Emphasized Non-Target Speaker Knowledge in Knowledge Distillation for Automatic Speaker Verification
Duc-Tuan Truong, Ruijie Tao, Jia Qi Yip, Kong Aik Lee, Eng Siong Chng
TL;DR
The paper identifies a gap in knowledge distillation for automatic speaker verification: non-target speaker information is underutilized when distilling from a large teacher to a smaller student. It proposes a decoupled knowledge distillation framework that explicitly emphasizes non-target speaker knowledge, by splitting the distillation loss into target and non-target components and amplifying the non-target term with a hyperparameter.

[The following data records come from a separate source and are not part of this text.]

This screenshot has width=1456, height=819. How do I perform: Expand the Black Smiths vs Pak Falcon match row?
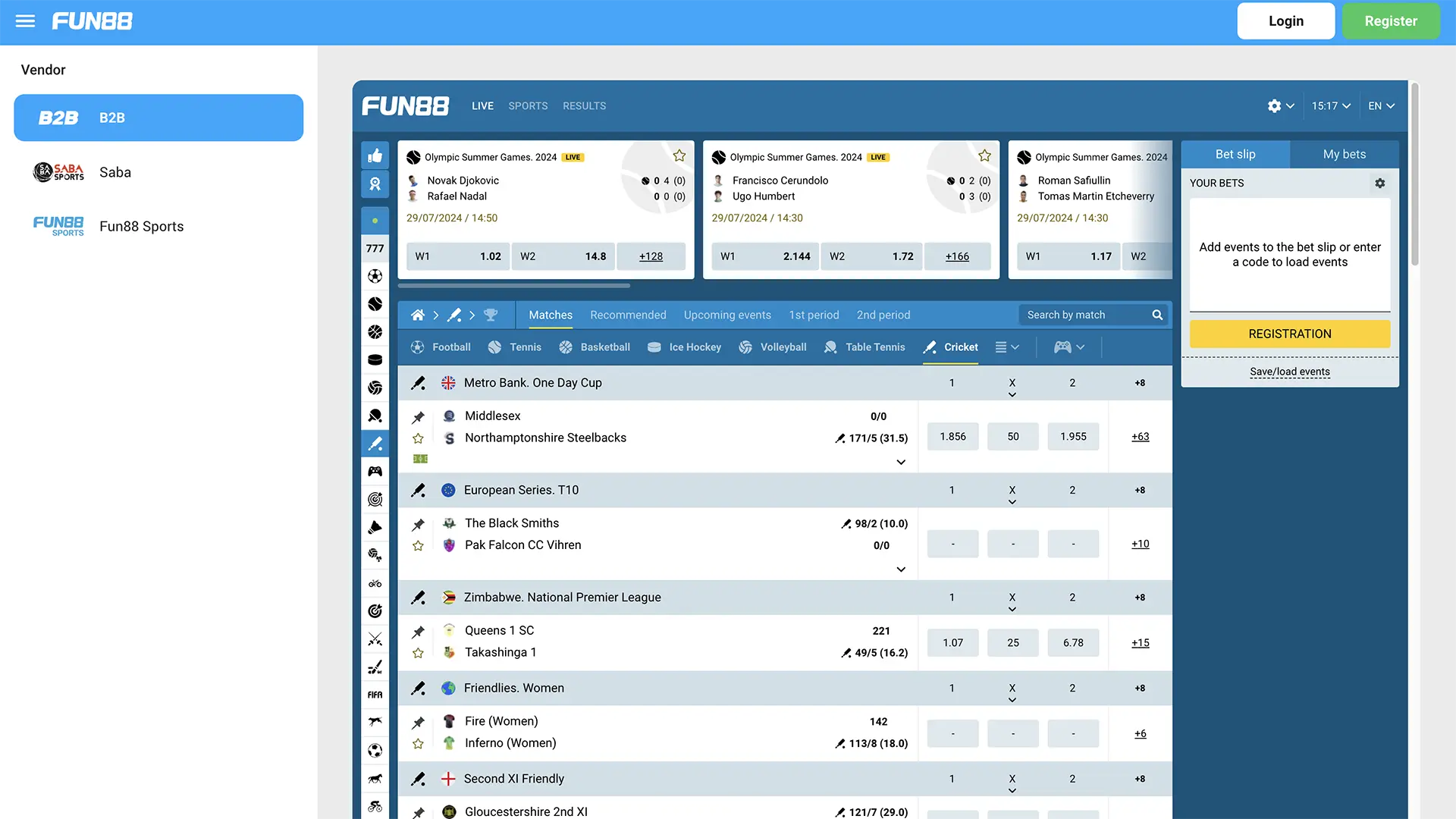coord(899,568)
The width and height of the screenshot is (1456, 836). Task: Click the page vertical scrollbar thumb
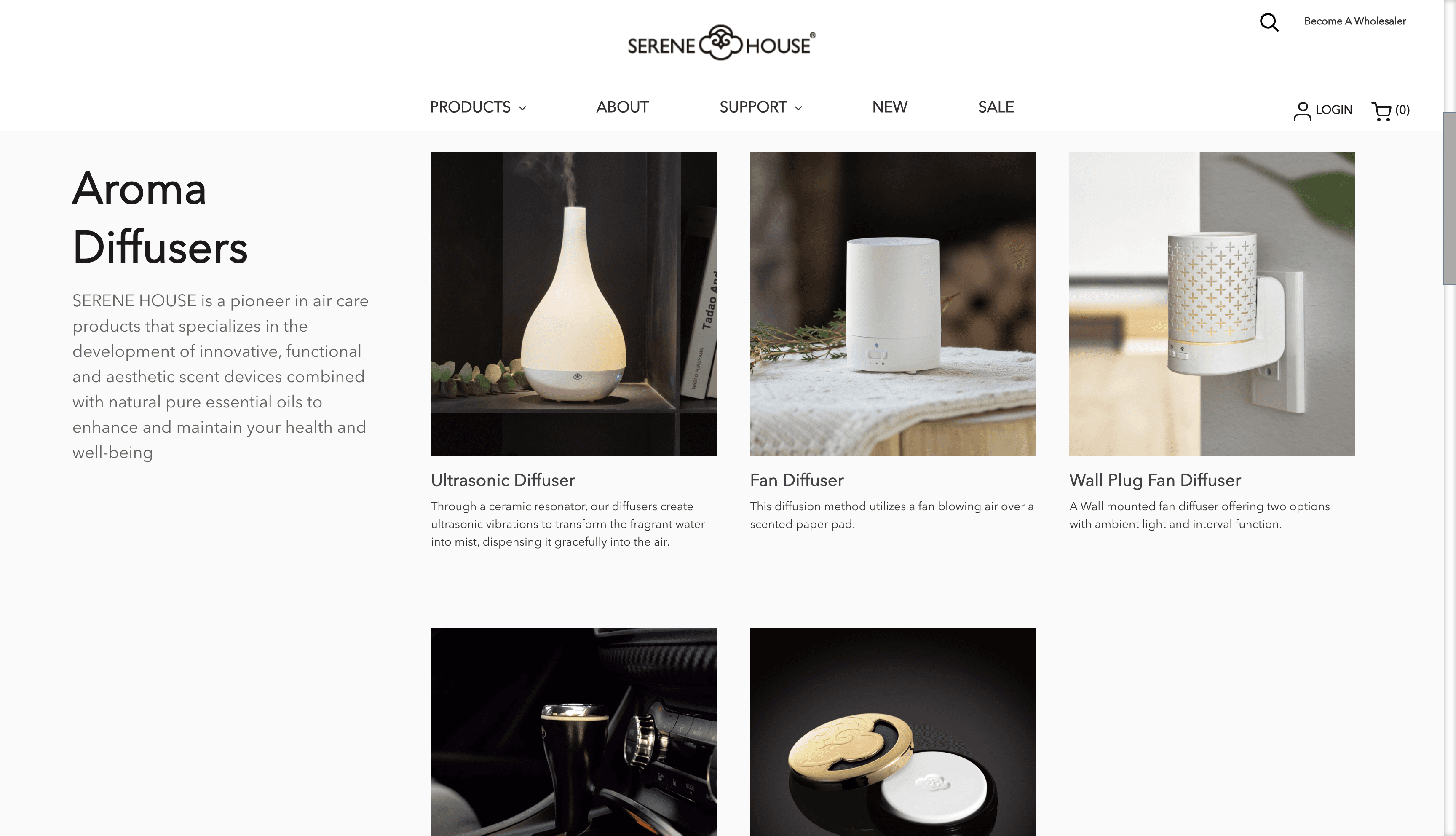(1450, 198)
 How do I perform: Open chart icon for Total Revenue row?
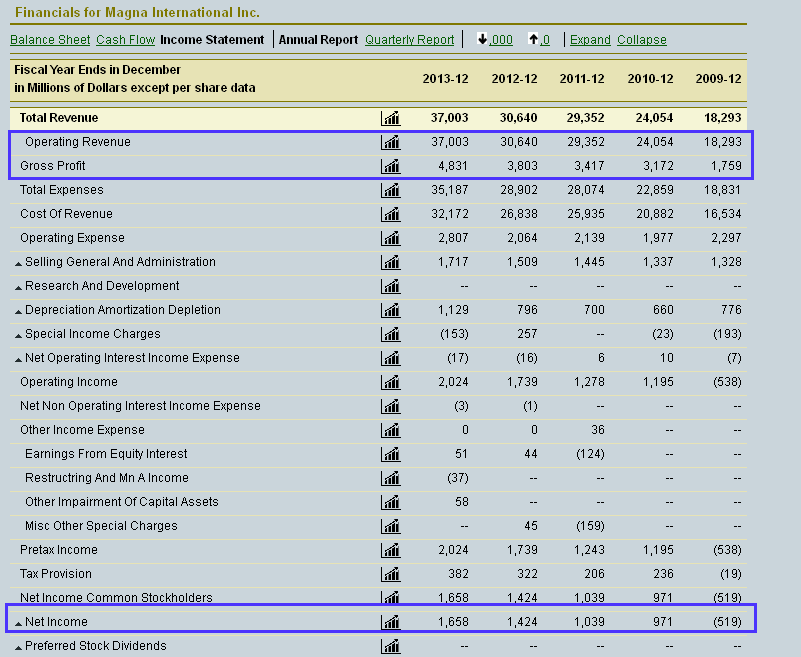coord(391,118)
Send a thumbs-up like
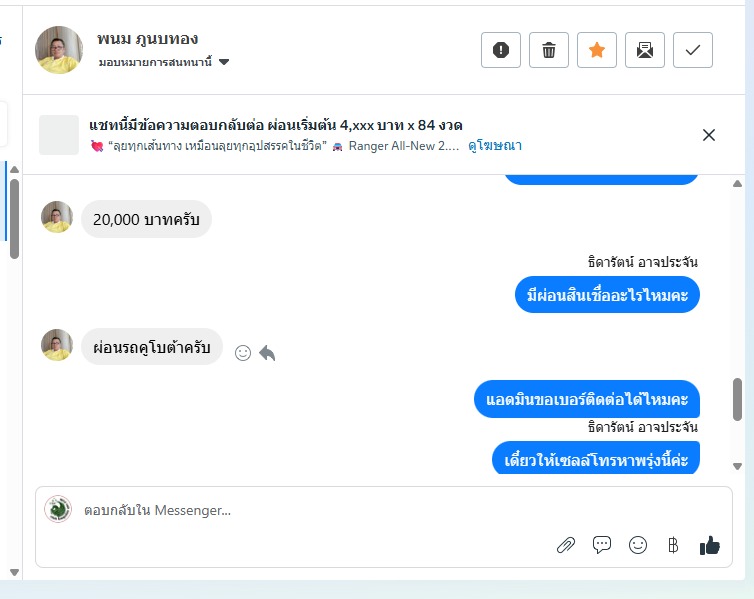Screen dimensions: 754x599 (x=710, y=545)
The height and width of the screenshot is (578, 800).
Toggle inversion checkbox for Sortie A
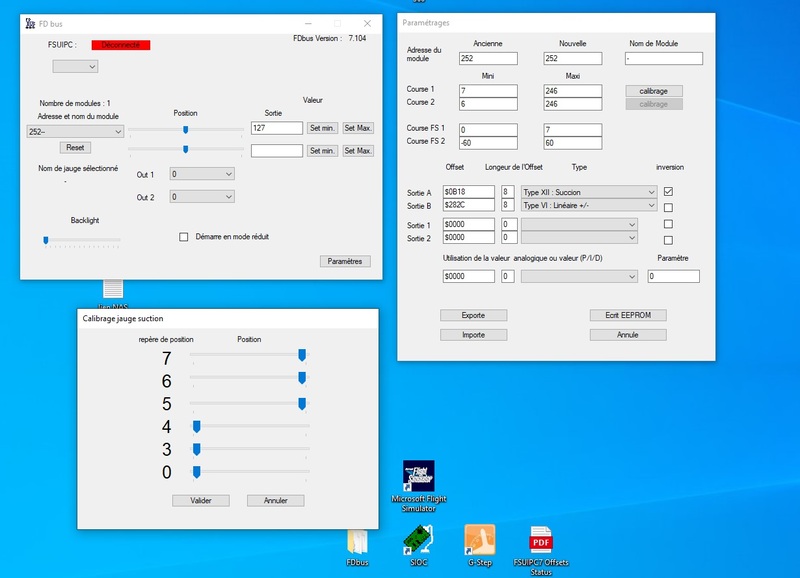[668, 191]
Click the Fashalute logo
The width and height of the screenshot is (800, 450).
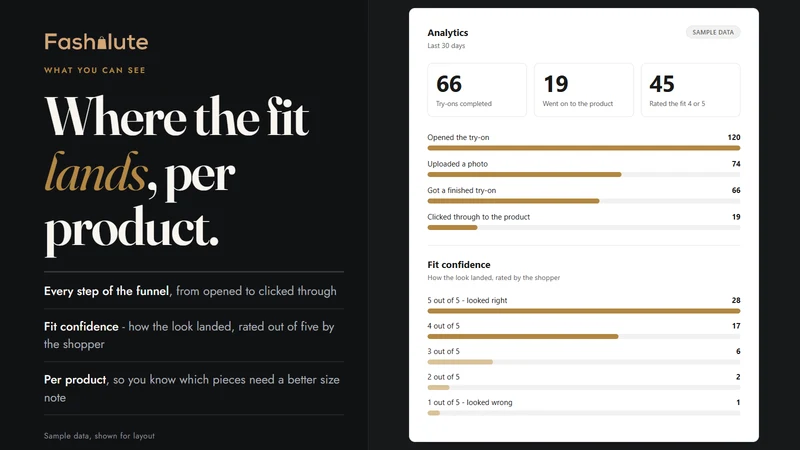coord(96,41)
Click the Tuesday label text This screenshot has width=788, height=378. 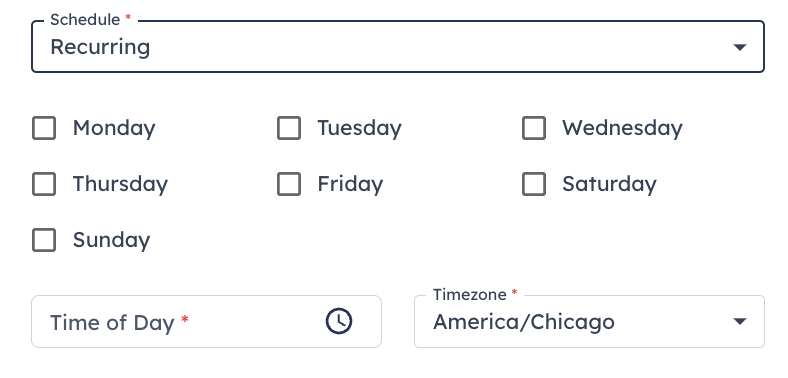[359, 128]
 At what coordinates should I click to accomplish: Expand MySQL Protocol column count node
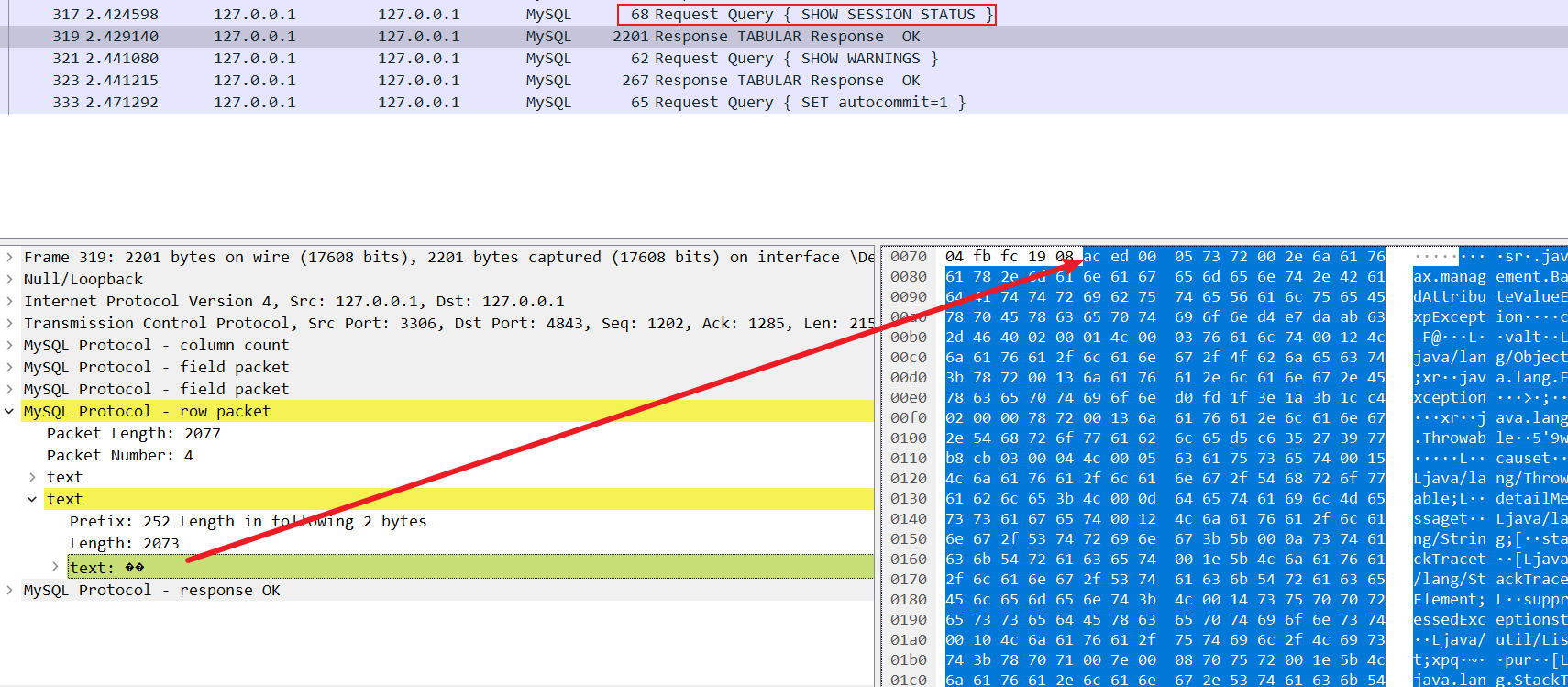(x=9, y=346)
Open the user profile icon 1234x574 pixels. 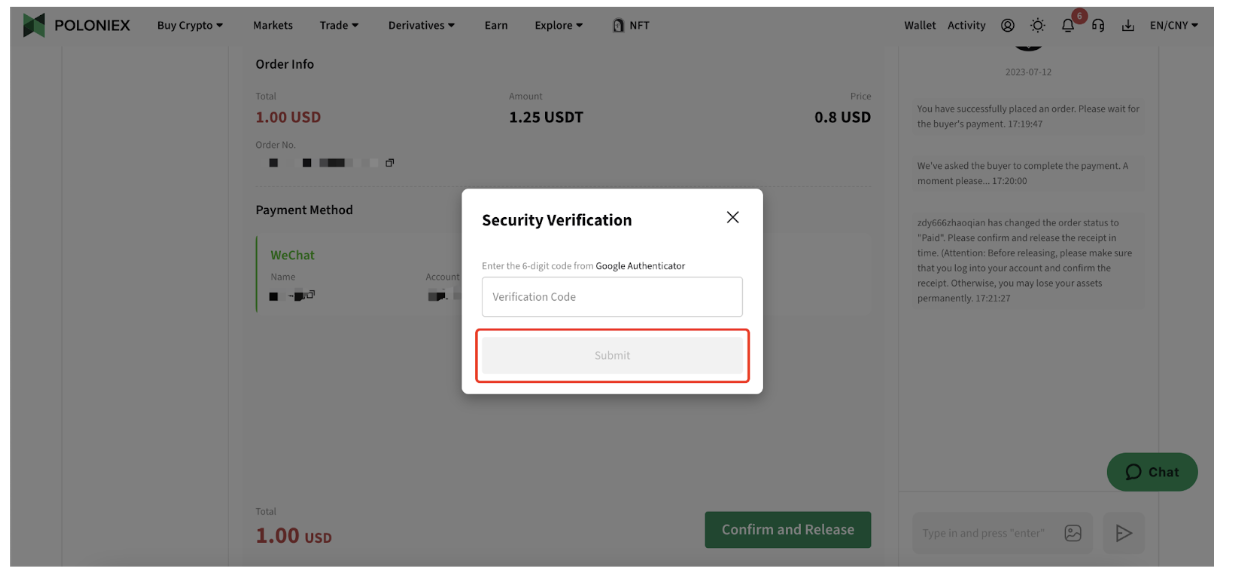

Experiments on VoxCeleb datasets show the NSKD-emphasized DKD approach consistently improves over embedding-level and conventional KD across three student architectures, with notable gains such as a 28.12% relative improvement in Vox1-O EER for the x-vector and a low EER of 0.590% for CAM++. The results suggest that incorporating richer non-target speaker knowledge yields stronger, more data-efficient ASV models, generalizing across architectures and enabling more compact models to approach or surpass teacher performance.
Abstract
Knowledge distillation (KD) is used to enhance automatic speaker verification performance by ensuring consistency between large teacher networks and lightweight student networks at the embedding level or label level. However, the conventional label-level KD overlooks the significant knowledge from non-target speakers, particularly their classification probabilities, which can be crucial for automatic speaker verification. In this paper, we first demonstrate that leveraging a larger number of training non-target speakers improves the performance of automatic speaker verification models. Inspired by this finding about the importance of non-target speakers' knowledge, we modified the conventional label-level KD by disentangling and emphasizing the classification probabilities of non-target speakers during knowledge distillation. The proposed method is applied to three different student model architectures and achieves an average of 13.67% improvement in EER on the VoxCeleb dataset compared to embedding-level and conventional label-level KD methods.